======== DATA FOR THIS TASK ========
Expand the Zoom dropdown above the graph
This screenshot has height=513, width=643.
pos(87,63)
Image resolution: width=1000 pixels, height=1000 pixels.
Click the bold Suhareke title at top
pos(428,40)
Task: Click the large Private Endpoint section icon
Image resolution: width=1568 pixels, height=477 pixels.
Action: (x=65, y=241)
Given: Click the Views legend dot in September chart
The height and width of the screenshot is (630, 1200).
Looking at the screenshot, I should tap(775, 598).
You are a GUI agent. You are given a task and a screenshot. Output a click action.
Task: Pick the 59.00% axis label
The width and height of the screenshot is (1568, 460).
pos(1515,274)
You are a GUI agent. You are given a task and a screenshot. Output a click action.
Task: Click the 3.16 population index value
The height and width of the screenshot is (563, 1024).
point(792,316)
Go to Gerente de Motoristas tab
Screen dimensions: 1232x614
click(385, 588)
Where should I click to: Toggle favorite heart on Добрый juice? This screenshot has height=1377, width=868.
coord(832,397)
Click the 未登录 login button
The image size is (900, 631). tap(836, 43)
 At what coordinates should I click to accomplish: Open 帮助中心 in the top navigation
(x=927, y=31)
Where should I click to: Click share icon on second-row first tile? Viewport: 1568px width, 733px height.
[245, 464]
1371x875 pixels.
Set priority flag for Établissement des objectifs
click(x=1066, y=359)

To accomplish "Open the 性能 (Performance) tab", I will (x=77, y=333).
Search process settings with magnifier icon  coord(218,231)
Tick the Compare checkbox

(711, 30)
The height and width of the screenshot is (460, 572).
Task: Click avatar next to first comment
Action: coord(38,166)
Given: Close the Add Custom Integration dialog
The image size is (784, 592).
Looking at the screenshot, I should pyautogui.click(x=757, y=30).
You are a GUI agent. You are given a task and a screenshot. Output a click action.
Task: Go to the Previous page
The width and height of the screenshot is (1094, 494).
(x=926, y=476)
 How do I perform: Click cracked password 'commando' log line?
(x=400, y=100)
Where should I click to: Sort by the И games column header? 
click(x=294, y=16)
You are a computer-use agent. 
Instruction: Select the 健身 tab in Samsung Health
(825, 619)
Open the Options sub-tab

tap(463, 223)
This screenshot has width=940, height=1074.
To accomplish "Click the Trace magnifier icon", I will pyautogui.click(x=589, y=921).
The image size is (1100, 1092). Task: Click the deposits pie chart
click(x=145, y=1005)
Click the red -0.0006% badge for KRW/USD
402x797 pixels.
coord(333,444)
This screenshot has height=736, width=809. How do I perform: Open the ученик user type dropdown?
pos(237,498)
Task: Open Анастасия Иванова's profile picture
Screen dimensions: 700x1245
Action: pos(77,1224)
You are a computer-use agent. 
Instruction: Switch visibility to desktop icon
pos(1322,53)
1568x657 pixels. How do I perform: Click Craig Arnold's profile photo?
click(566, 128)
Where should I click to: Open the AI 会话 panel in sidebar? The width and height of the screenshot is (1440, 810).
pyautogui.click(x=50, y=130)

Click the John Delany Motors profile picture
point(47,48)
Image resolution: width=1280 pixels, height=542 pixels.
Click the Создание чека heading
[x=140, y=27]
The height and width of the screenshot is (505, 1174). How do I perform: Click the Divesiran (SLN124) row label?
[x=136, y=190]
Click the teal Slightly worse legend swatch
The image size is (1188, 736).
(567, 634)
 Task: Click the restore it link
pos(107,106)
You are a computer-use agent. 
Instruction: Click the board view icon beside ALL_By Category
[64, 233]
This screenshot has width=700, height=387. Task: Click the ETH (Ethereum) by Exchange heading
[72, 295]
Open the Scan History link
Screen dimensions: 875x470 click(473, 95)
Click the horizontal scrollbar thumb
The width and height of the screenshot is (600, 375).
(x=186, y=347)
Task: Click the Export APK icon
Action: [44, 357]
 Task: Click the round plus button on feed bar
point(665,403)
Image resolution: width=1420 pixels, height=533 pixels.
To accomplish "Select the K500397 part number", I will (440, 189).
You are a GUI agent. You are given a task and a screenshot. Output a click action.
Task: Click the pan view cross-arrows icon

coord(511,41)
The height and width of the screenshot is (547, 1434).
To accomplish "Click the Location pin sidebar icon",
========
EXERCISE PROMPT |
Exactly the lines above from the one with "Task: Open Анастасия" to the one with "Click the horizontal scrollbar thumb", both included, are to be quoted; leave the rest out.

RESULT BELOW |
Task: Open Анастасия Иванова's profile picture
Screen dimensions: 700x1245
Action: pos(77,1224)
You are a computer-use agent. 
Instruction: Switch visibility to desktop icon
pos(1322,53)
1568x657 pixels. How do I perform: Click Craig Arnold's profile photo?
click(566, 128)
Where should I click to: Open the AI 会话 panel in sidebar? The width and height of the screenshot is (1440, 810).
pyautogui.click(x=50, y=130)

Click the John Delany Motors profile picture
point(47,48)
Image resolution: width=1280 pixels, height=542 pixels.
Click the Создание чека heading
[x=140, y=27]
The height and width of the screenshot is (505, 1174). How do I perform: Click the Divesiran (SLN124) row label?
[x=136, y=190]
Click the teal Slightly worse legend swatch
The image size is (1188, 736).
(567, 634)
 Task: Click the restore it link
pos(107,106)
You are a computer-use agent. 
Instruction: Click the board view icon beside ALL_By Category
[64, 233]
This screenshot has width=700, height=387. Task: Click the ETH (Ethereum) by Exchange heading
[72, 295]
Open the Scan History link
Screen dimensions: 875x470 click(473, 95)
Click the horizontal scrollbar thumb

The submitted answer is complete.